Recorded data |

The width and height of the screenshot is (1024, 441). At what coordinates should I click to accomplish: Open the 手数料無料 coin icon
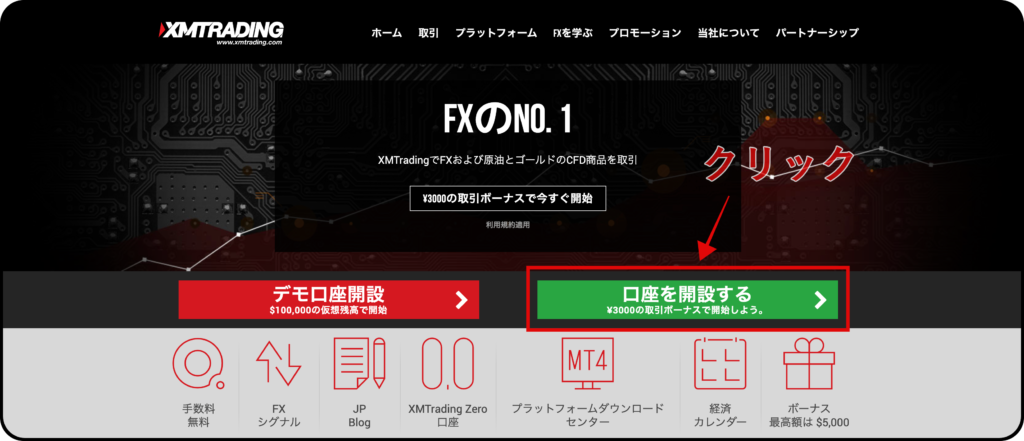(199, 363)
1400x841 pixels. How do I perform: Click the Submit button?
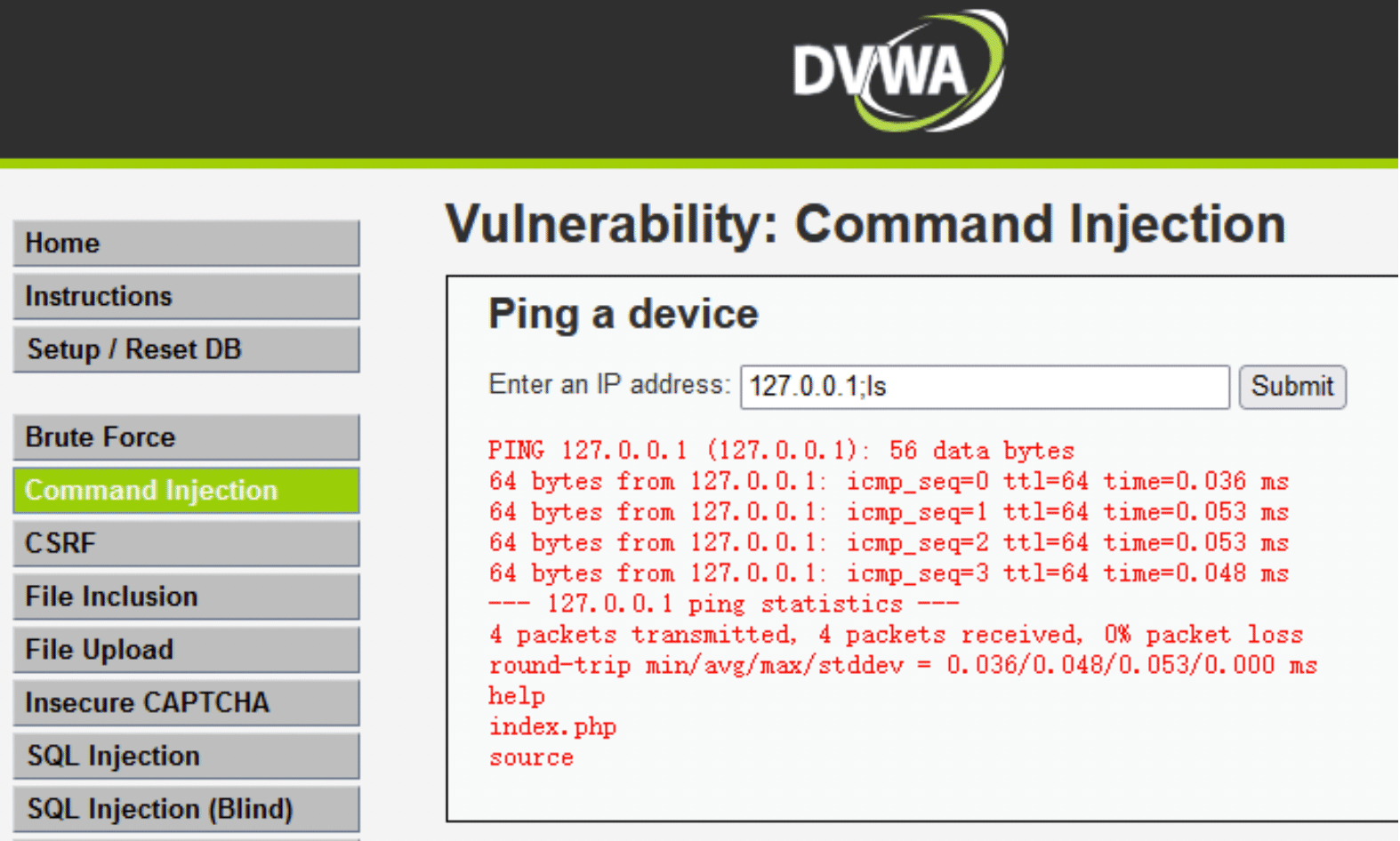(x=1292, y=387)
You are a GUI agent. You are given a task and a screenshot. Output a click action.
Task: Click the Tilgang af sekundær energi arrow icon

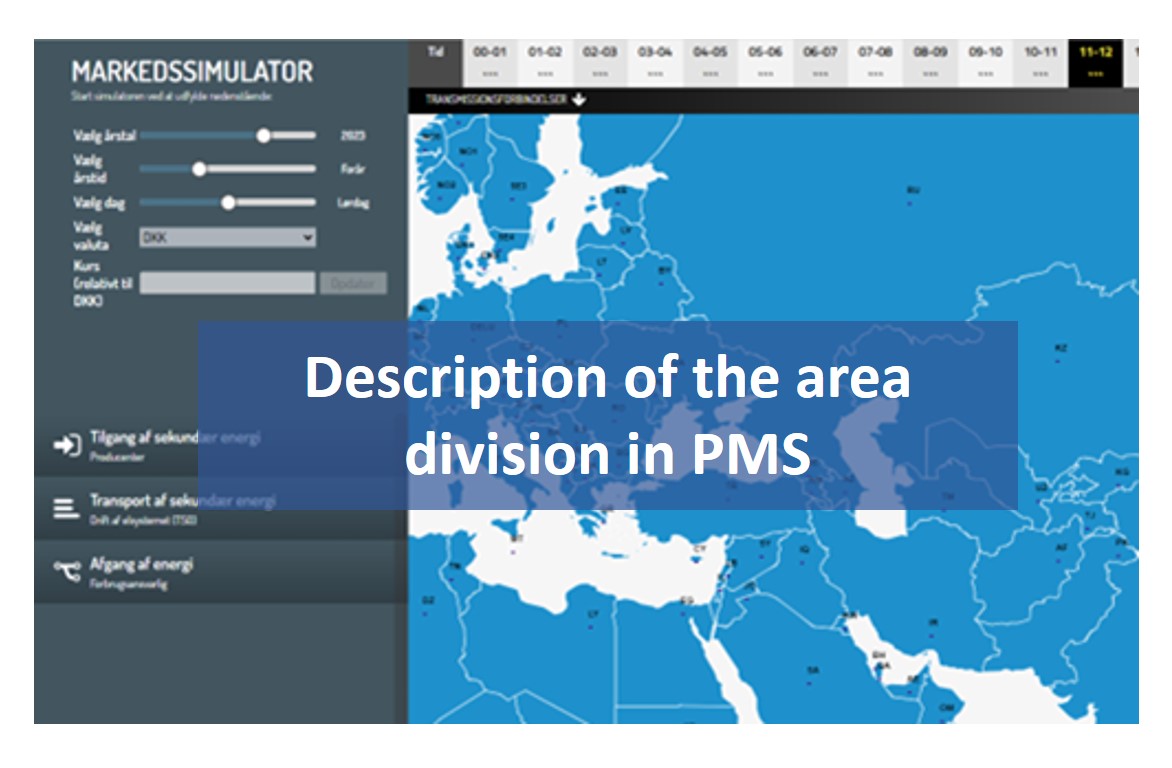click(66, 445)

Instructions to follow | Each entry should come back exactly as written, with its pictures omitted.

Response below |
The width and height of the screenshot is (1024, 441). At what coordinates should I click to accomplish: Open the 手数料無料 coin icon
(199, 363)
1400x841 pixels. How do I perform: Click the Submit button?
(x=1292, y=387)
You are a GUI agent. You are given a task and a screenshot. Output a click action.
Task: Click the Tilgang af sekundær energi arrow icon

click(66, 445)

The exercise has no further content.